Dim the Lights for a Younger You: How Late-Night Glow Might Speed Up Aging

Modern electricity provides countless benefits, from allowing you to snuggle up with a good book in bed to staying warm during the winter. However, it also comes with its downsides, such as the constant exposure to artificial light. The artificial light from fluorescent bulbs in stores, the floodlights in parking lots, screens of your laptop, phone, and TV, can negatively impact your health. Scientific research now shows that excessive artificial light could make you appear older and feel sicker.

To study the impact of too much light on the body, researchers exposed mice to 24/7 lighting for 24 weeks. The results were staggering: the mice’s bones deteriorated, their muscles weakened, and their inflammation levels increased. In a matter of twenty-four weeks, these mice became frail, aged, and experienced a range of health issues all due to excess light exposure.

This outcome isn’t surprising when considering the human body’s circadian rhythm. The circadian rhythm is a 24-hour cycle that goes through a series of mental, physical, and behavioral changes. These changes influence the release of vital hormones, controlling body temperature and regulating sleep patterns. As humans, our circadian rhythm corresponds to the natural day-night cycle that revolves around sunlight. Therefore, exposure to excessive light could disrupt this rhythm and negatively impact our health.

Study researcher Johanna Meijer from the Leiden University Medical Center in the Netherlands said, “we now realize [that light is] not the case based on accumulating studies from laboratories all over the world, all pointing in the same direction.” Life evolved following the constant pressure created by the natural day-night cycle. Humans appear to be optimized to live under such cycles, and the absence of these cycles can have harmful consequences.

The good news is that researchers discovered light-related damage could be reversed. After a two-week exposure to natural light, the mice’s health issues disappeared. With 75% of the world population exposed to artificial light at night, it might be time to make some adjustments to your routine. The following tips will guide you in restoring your circadian rhythm and reducing the premature aging effects of too much light:

  • Spend at least 20 to 30 minutes in natural morning sunlight: Doing so helps recalibrate your natural body rhythms. If possible, take a walk in the early morning sun or have your breakfast outdoors.

  • Get a light therapy bulb or lamp if you’re indoors all day: Individuals who spend most of their day indoors, such as office workers, can benefit from exposure to a light therapy bulb or lamp. These products try to imitate natural outdoor light and support the body’s circadian rhythm.

  • Avoid brightly lit screens for at least one hour before bed: It is best to avoid interacting with screens at least an hour before bedtime. The blue light emitted from electronic devices can disrupt your body’s natural sleep patterns.

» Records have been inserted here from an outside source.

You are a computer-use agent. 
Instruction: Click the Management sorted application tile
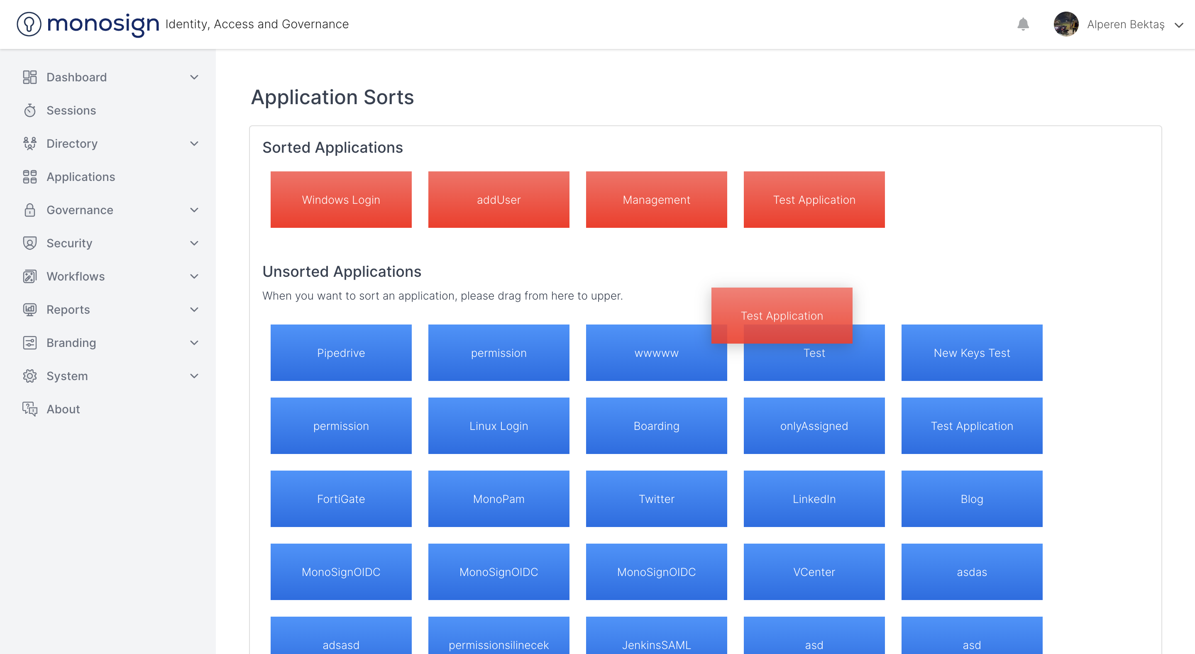[656, 199]
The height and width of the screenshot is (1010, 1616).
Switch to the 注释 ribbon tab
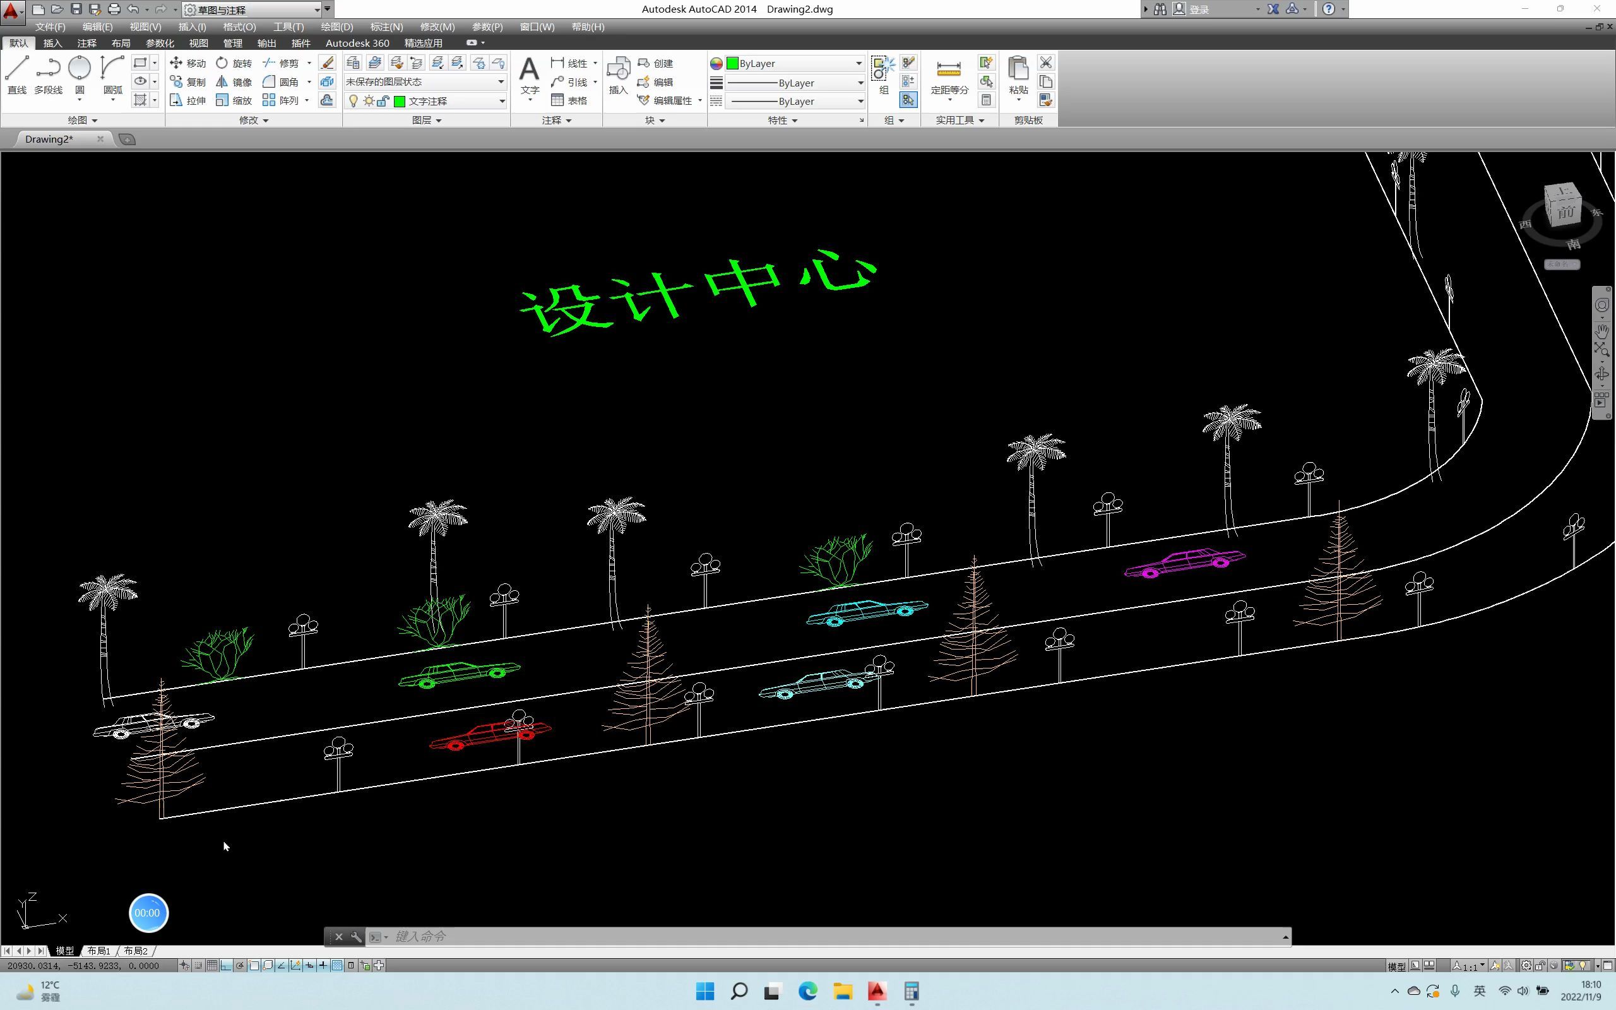(x=86, y=43)
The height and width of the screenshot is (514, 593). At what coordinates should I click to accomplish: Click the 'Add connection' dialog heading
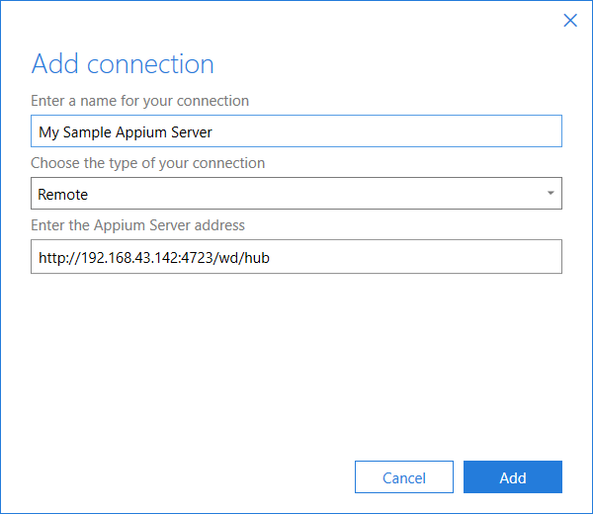123,63
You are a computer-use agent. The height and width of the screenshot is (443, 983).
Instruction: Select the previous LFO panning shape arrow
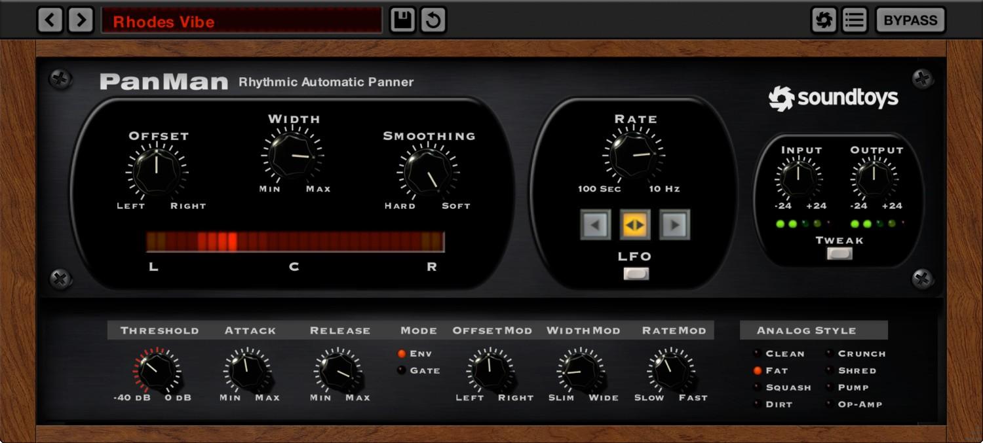pos(596,224)
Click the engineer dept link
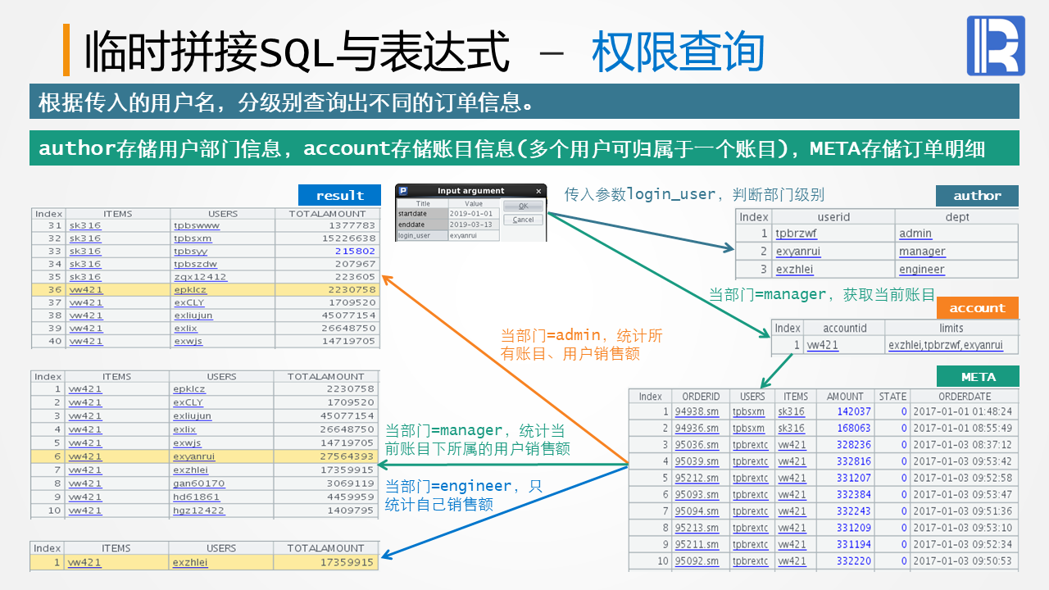This screenshot has width=1049, height=590. coord(921,270)
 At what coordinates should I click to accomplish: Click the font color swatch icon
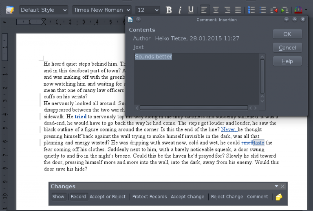pyautogui.click(x=298, y=10)

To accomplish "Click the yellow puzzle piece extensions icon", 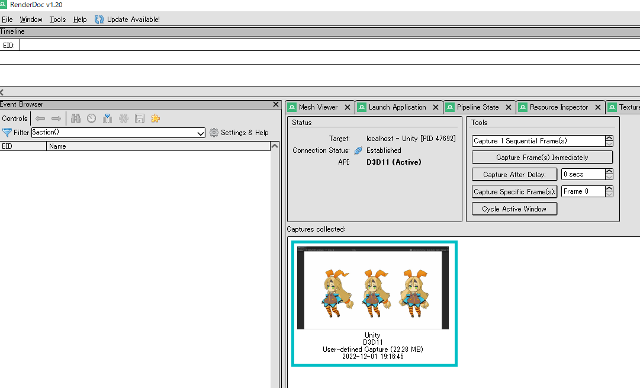I will (155, 118).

  • Go to bed at the same time every night: Keeping a consistent bedtime helps your body maintain a balanced circadian rhythm. Your body will learn to release relaxing hormones at the same time every night, making it easier to fall asleep.

  • Sleep in complete darkness: Make your bedroom an oasis for sleep by minimizing exposure to artificial light. Sleep in a dark room or use blackout curtains to block external light sources. Alternatively, use a sleep mask to cover your eyes.

In conclusion, while modern electricity offers numerous conveniences, it’s vital to be aware of its negative effects on health. By paying close attention to your light exposure and making small adjustments to your routine, you can optimize your circadian rhythm and protect your well-being.